1.2 The license must specify the name, version, and validity period of the software.
1.3 The monthly license (subscription) fee is determined depending on the range of features provided by Clopos according to the client's needs. Changes in the license (subscription) fee can only be made based on a mutual decision between the Client and Clopos. The monthly license (subscription) period starts from the date of the contract conclusion.
2. License Terms
2.1 The licensor provides the following rights under a simple license:
2.1.1 Ensure the use of the software and define its functionality according to its purpose.
2.2 All rights to the software that are not mentioned in this agreement and not directly referenced are not granted by the licensor company.
2.3 The following actions are PROHIBITED:
2.3.1 Copying the software by the user.
2.3.2 Reproducing the software, i.e., creating one or more copies of it.
2.3.3 Selling the software and its copies.
2.3.4 Making the software publicly available.
2.3.5 Interfering with the devices (if available) provided under the license, as well as disassembling the devices without the licensor's consent during the license validity period.
2.4 The client must use the software within the license validity period according to the technical requirements set by the licensor.
3. License Duration
3.1 The agreement between the parties is valid for 12 (twelve) months from the date of signing. If no written notice is provided 1 (one) month before the contract expiration, the contract is automatically extended for another 12 (twelve) months. The parties may terminate this agreement unilaterally by notifying the other party 1 (one) month in advance.
4. License Fee
4.1 The license fee under this agreement is specified in AZN currency.
4.2 The client agrees to pay the amount specified in the invoice for the license(s) under this agreement.
4.3 License prices are listed on the licensor’s official website: https://www.clopos.com/prices
4.4 In case of contract termination between the parties, the license fee is non-refundable.
4.5 Upon payment of the license fee based on the invoice issued by the licensor company, you are considered to have agreed to the terms of this License Agreement, and the contract is deemed concluded between you and the licensor company.
4.6 The licensor company has the right to make unilateral changes to this agreement.
4.6.1 After the corresponding amounts are credited to the licensor's bank account, all the client's payment obligations are considered fulfilled.
4.7 The license must be provided within 5 (five) days after the license fee payment.
4.8 You can find all user documentation related to the software at: https://help.clopos.com
4.9 If the license fee is not paid on time, the use of the software is restricted.

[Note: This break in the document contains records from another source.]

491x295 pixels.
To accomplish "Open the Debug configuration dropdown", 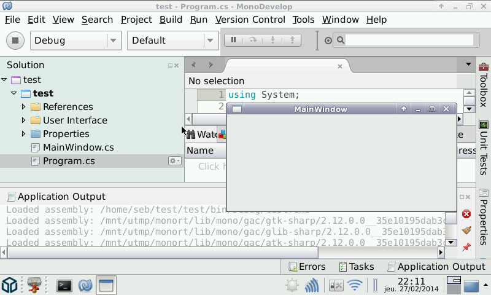I will pos(75,41).
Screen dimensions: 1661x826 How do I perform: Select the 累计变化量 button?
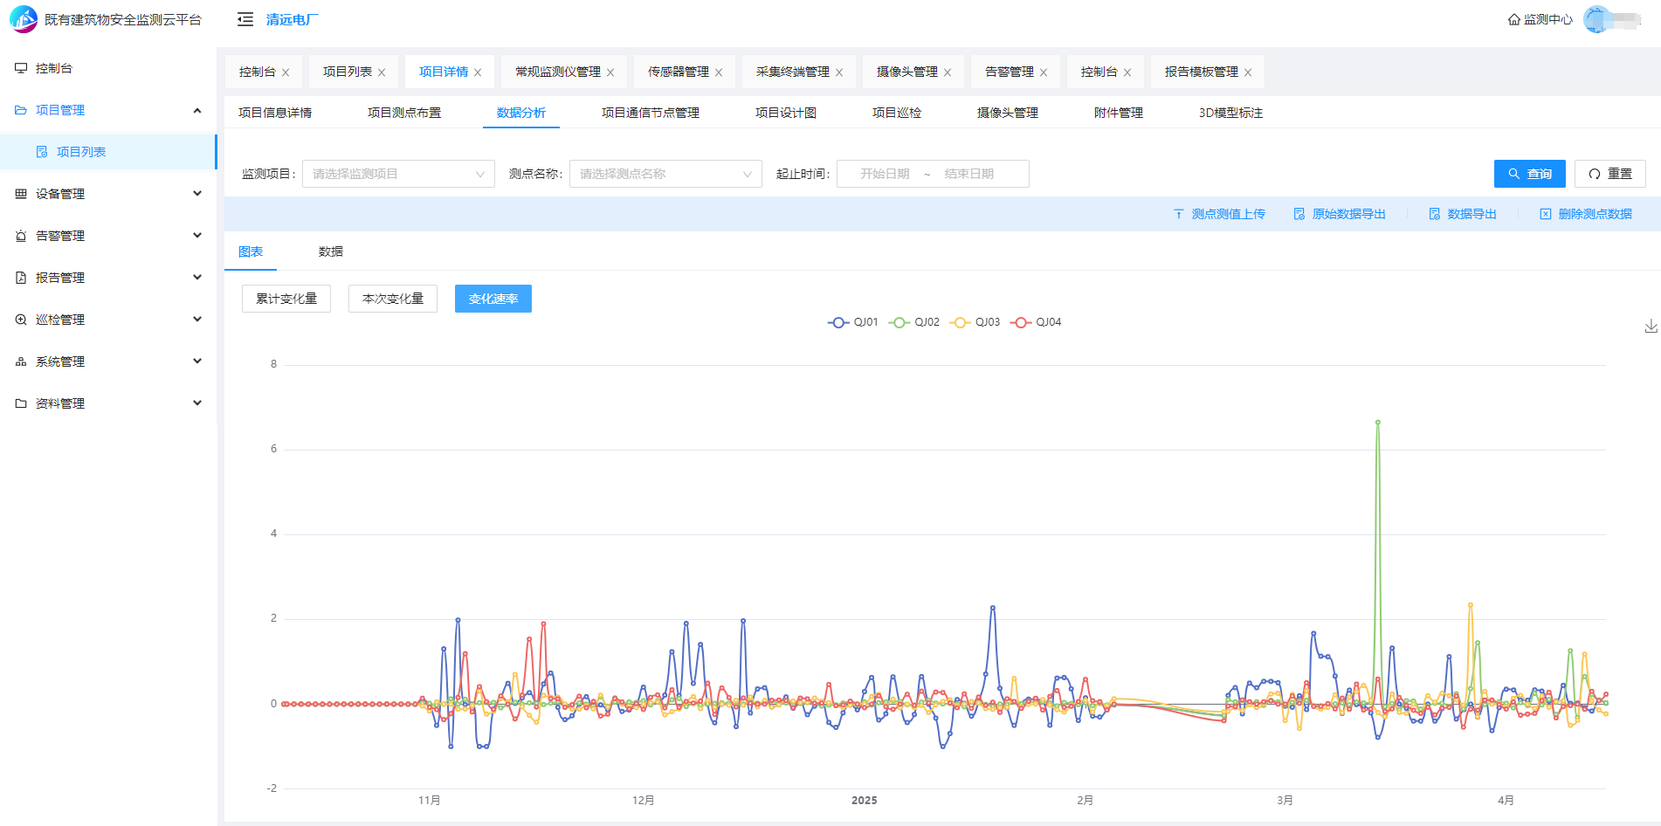(286, 299)
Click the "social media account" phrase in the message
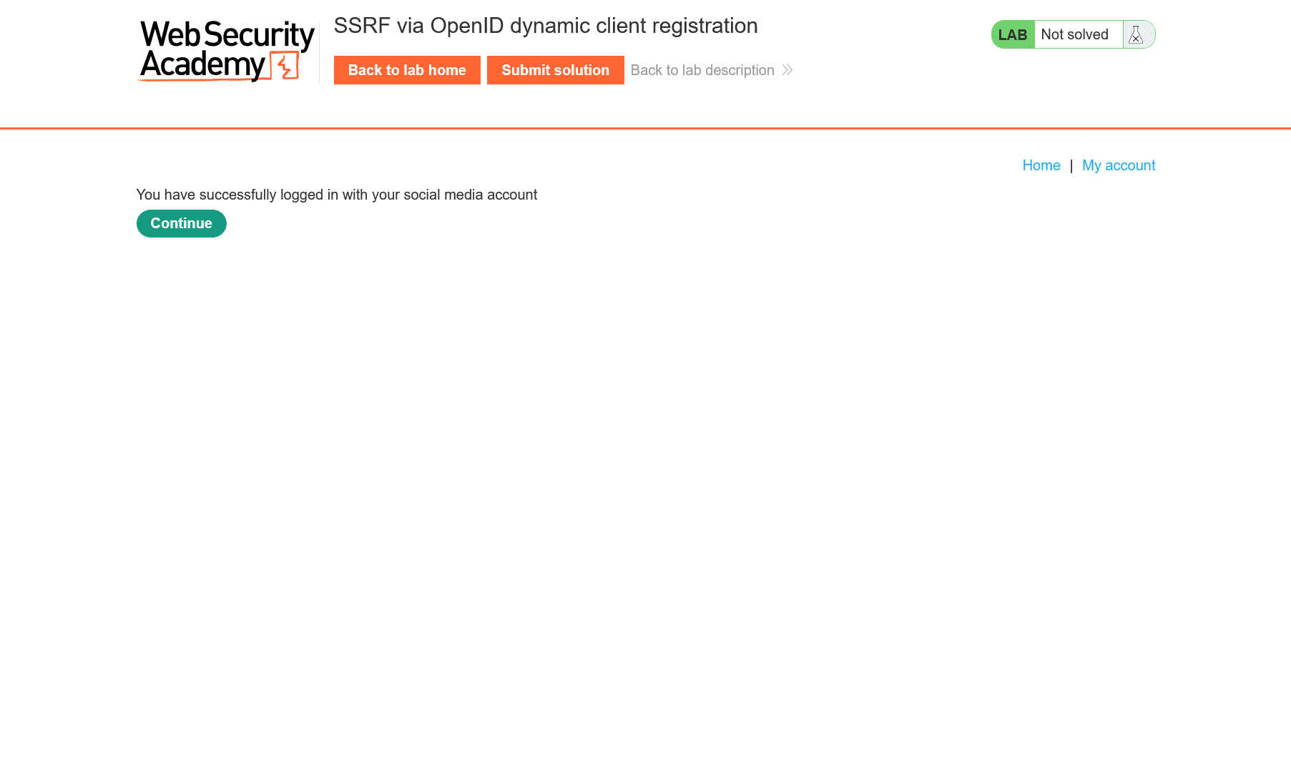This screenshot has height=782, width=1291. [x=470, y=195]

4.9.1 After restriction is applied, your data is stored for 6 (six) months. After this period, your account is deleted from the system.
5. Force Majeure Circumstances
5.1 In this agreement, “force majeure” refers to an event that prevents a party from fulfilling its obligations or delays their fulfillment under this agreement. Such circumstances include floods, earthquakes, and other natural disasters, wars, military actions, and emergencies. This also includes martial law, legal or regulatory acts of authorities in the partner's or licensor company's territory, as well as any other unforeseen events that the parties could not have reasonably anticipated or prevented.
6. Internet (Network) Requirements
6.1 For the normal operation of Clopos software, the following conditions must be met:
6.1.1 The internet connection must be stable with a download speed of 4 Mbps and an upload speed of 0.75 Mbps.
6.1.2 All workstations must be within the same network and have uninterrupted internet access.
7. Device Requirements
7.1 The following device parameters are required for Clopos POS software:
7.1.1 POS Terminal
CPU: 2 cores, 2 GHz, 2 MB cache+
RAM: 2 GB+
Storage: 64 GB HDD or SSD
Screen: Touch support, resolution 1024x768
OS: Windows 10
8. Data Protection
8.1 All client data is protected by the licensor.
8.2 Client data stored in our cloud services is not shared with third parties.
9. Technical Support and Consultation Services
9.1 The licensor provides technical support services to clients.